Entrepreneurs are Online
What I’ve observed in that history and the shift of our economy to be driven by the internet is that being online is, today, a determination of entrepreneurship.
Now, granted, sure, some entrepreneurs will still find success entirely offline but the fact remains that every business is now and forever dependent on the internet. And I’m not, here, implying that entrepreneurs are only “internet” oriented founders nor that our work in [online] media determines one to be an entrepreneur; what we should note is that every entrepreneur, investing effectively and efficiently, will be doing so with marketing and innovation – and the work they might be doing in ANY industry (banking, healthcare, CPG, insurance, or otherwise), means that they’ll be online.
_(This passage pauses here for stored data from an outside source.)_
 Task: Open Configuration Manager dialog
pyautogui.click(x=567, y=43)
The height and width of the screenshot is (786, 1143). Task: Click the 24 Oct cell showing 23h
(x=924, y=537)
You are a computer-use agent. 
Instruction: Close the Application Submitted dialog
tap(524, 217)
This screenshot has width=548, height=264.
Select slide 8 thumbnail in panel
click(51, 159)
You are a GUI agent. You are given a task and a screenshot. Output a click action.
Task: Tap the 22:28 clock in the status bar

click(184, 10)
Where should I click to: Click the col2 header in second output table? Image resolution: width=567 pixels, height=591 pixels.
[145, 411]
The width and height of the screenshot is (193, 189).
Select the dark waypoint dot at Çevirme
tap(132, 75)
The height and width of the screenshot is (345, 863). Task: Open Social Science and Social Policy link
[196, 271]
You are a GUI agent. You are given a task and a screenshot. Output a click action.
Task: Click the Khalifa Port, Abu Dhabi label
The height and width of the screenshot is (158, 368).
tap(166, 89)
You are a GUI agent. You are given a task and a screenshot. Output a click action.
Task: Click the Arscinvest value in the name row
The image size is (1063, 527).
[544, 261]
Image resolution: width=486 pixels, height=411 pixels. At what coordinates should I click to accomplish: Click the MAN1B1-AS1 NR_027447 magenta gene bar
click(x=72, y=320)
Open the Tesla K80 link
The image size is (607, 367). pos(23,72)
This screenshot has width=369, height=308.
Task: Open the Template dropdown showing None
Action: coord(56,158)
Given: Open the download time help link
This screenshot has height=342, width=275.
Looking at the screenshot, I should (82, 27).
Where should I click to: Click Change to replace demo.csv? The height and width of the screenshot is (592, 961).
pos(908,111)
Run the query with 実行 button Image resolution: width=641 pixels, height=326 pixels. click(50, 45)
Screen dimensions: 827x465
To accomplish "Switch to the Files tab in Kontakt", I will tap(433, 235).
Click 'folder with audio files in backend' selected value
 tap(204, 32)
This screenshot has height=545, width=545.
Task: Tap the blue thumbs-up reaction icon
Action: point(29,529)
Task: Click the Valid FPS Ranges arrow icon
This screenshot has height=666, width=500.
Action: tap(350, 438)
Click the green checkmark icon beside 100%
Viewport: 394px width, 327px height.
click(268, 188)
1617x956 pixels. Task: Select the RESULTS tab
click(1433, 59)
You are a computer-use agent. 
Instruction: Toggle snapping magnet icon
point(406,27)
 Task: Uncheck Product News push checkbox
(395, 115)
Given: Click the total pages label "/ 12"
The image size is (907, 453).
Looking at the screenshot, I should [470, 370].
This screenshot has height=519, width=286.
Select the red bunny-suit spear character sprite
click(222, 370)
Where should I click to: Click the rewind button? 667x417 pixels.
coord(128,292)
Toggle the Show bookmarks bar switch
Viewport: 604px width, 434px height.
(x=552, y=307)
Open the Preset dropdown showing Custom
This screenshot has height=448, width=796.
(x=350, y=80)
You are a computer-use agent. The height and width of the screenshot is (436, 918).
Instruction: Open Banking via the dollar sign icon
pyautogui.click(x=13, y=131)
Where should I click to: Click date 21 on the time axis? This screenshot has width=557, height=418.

- Why Every Company Is A Media Company – Forbes
- Every Company is a Media Company – GaryVaynerchuk.com
- Why All B2B Brands Will Be Media Companies in the Next 5 Years – Wista
- Is Every Company A Media Company? – MediaPost
The world has been for decades recognizing that every company is a media company. An online media company.
And that notion isn’t dissimilar from the notion that there is no “tech industry” (because every business today is a tech company, in some form or fashion): all companies are media companies and all companies are technology companies.
Everyone, particularly now, is online, and we might add to the distinction of “entrepreneur” that they are too.